Моя жизнь в искусстве | страница 11
Борясь за жизненную правду в театре, Станиславский последовательно выступает как непримиримый враг формализма. Изощренность внешней художественной формы, которую насаждали формалисты 1920-х годов, Станиславский считает "порождением гурманства и изысканности зрителя прежней, буржуазной культуры". Станиславский утверждает, что "пролетарский зритель стремится туда, где можно посмеяться и поплакать подлинными слезами, идущими изнутри". В таком театре должна показываться "жизнь человеческого духа, выраженная в простой и понятной, незамысловатой, но сильной и убедительной форме". Он презирает мнимое новаторство с его трюкачеством, все эти наклеенные носы, серебряные и золотые волосы, всю эту вычурность и "футуристическую раскраску лиц". "Содержательная простота богатой фантазии" – вот чего требует от театра Станиславский. И он считает опасным и вредным предрассудком утверждение, "будто внешнее искусство, внешняя игра актера необходимы пролетарию".

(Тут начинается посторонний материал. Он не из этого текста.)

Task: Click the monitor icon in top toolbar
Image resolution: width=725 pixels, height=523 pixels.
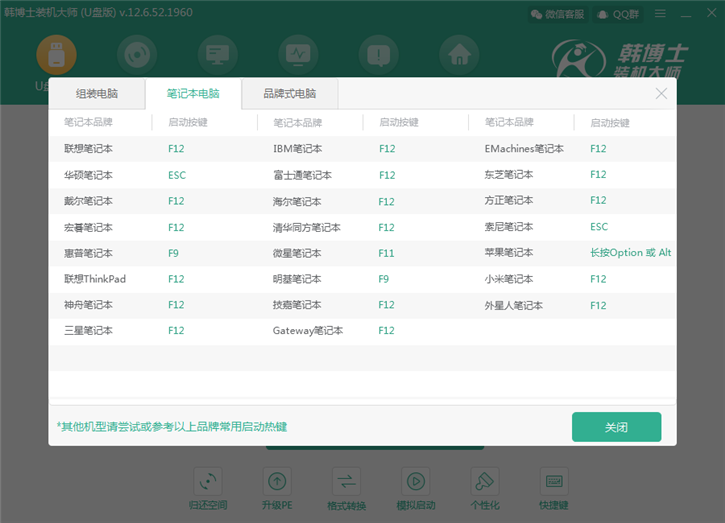Action: click(x=217, y=54)

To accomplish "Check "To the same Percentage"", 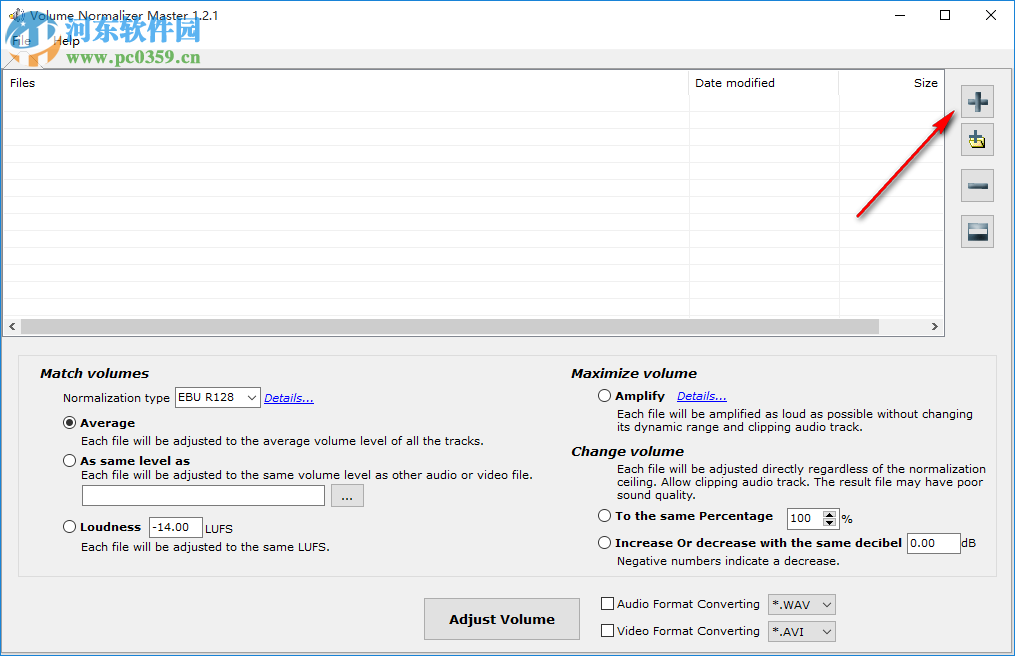I will click(604, 517).
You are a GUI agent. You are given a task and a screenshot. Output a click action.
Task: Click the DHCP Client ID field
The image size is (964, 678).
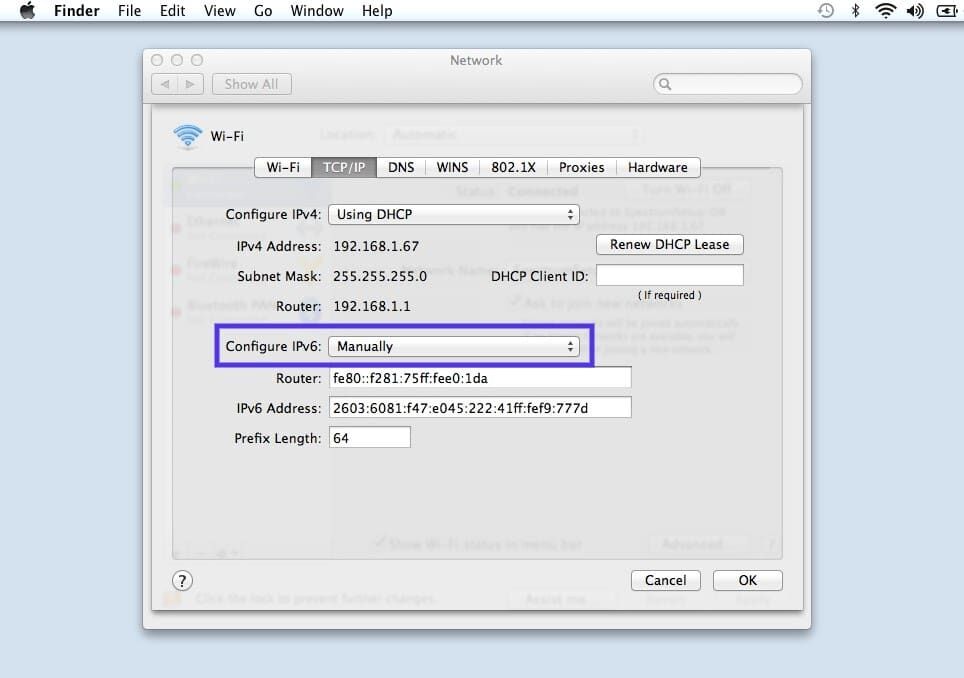click(669, 275)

Безжалостно разоблачает Станиславский псевдомастерство актеров формалистического театра. Претензии актеров-формалистов делать на сцене "всё" он считает сплошным дилетантизмом. Станиславский всегда испытывал отвращение к дилетантизму.

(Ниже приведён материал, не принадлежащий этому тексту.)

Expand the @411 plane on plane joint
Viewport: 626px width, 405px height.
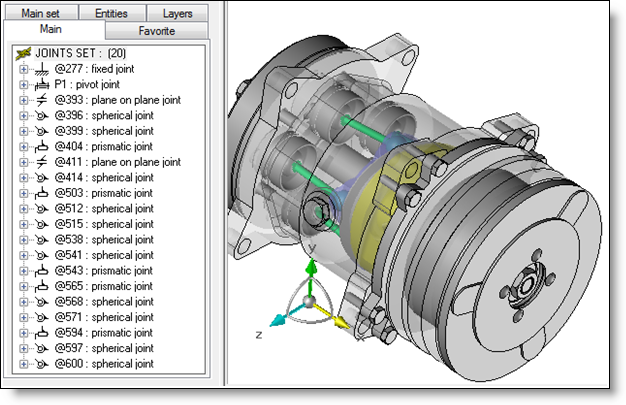[x=23, y=162]
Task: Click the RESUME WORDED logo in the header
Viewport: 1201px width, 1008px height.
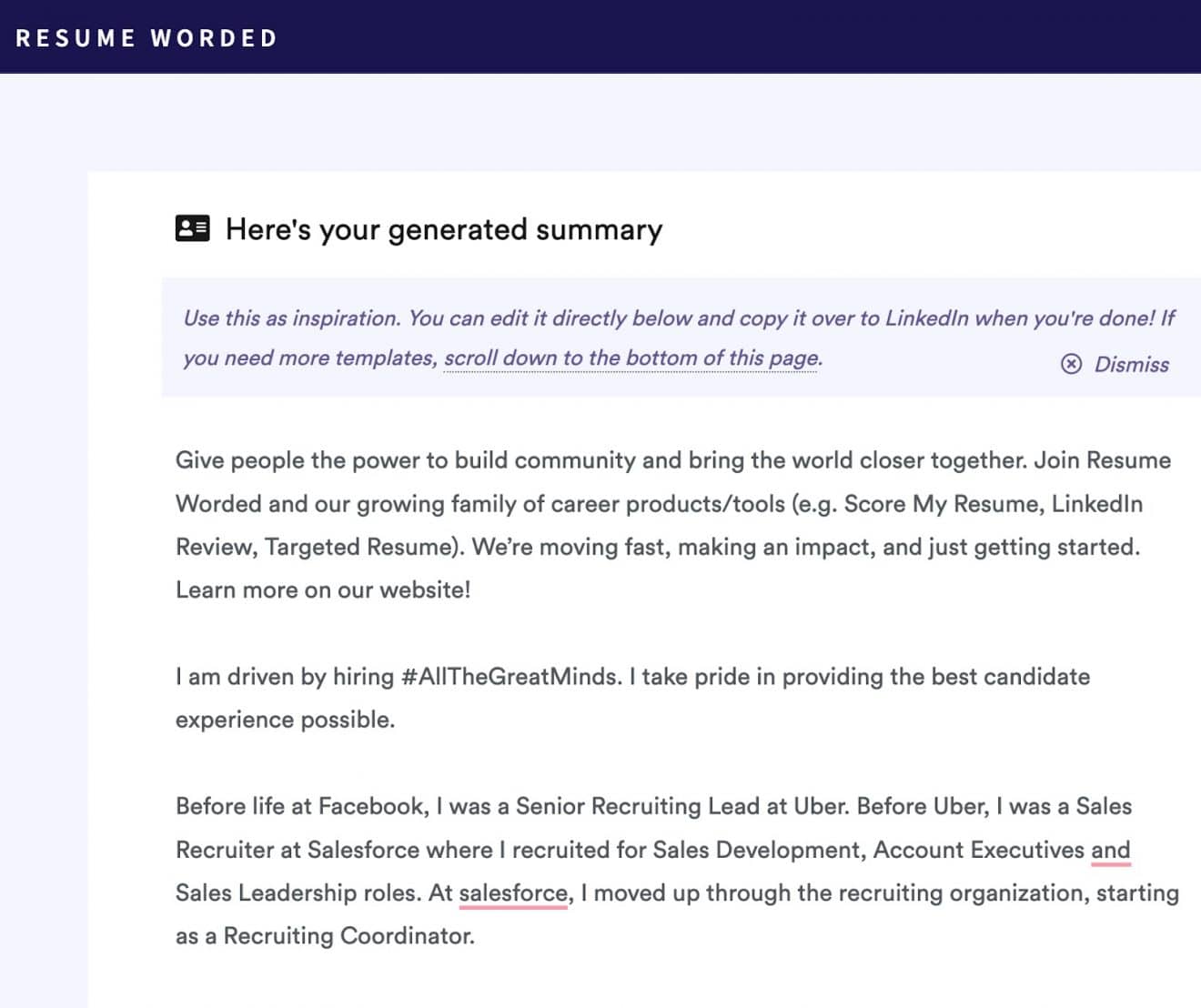Action: [x=146, y=38]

Знакомясь с игрой актеров "новой формации", он был поражен тем, что "наравне с новой сценической формой на сцену к актерам вернулись совершенно изношенные приемы внешнего театрального наигрыша с холодной душой, унаследованные от старинных французских мелодрам и "вампуки". Истинный актер должен прежде всего изучать, как органически творится роль. Он должен непрерывно совершенствовать внутреннюю и внешнюю технику и никогда не забывать, что "не существует искусства, которое не требовало бы виртуозности, и не существует окончательной меры для полноты этой виртуозности". Такой меры не существовало никогда для самого Станиславского. И его книга "Моя жизнь в искусстве" с необычайной полнотой показывает непрестанную работу великого артиста над своим актерским мастерством, над методом создания реалистических образов на сцене.
Когда в 1915 году Станиславский – по его убеждению – "жестоко провалился" в роли Сальери в пушкинском спектакле Художественного театра, он воспринял свою неудачу как призыв к дальнейшему изучению основ сценического искусства. С присущей ему настойчивостью он начинает усиленно работать над речью и голосом. И хотя это был для него мучительный период, он назвал эту главу своих воспоминаний энергичными словами: "Актер должен уметь говорить".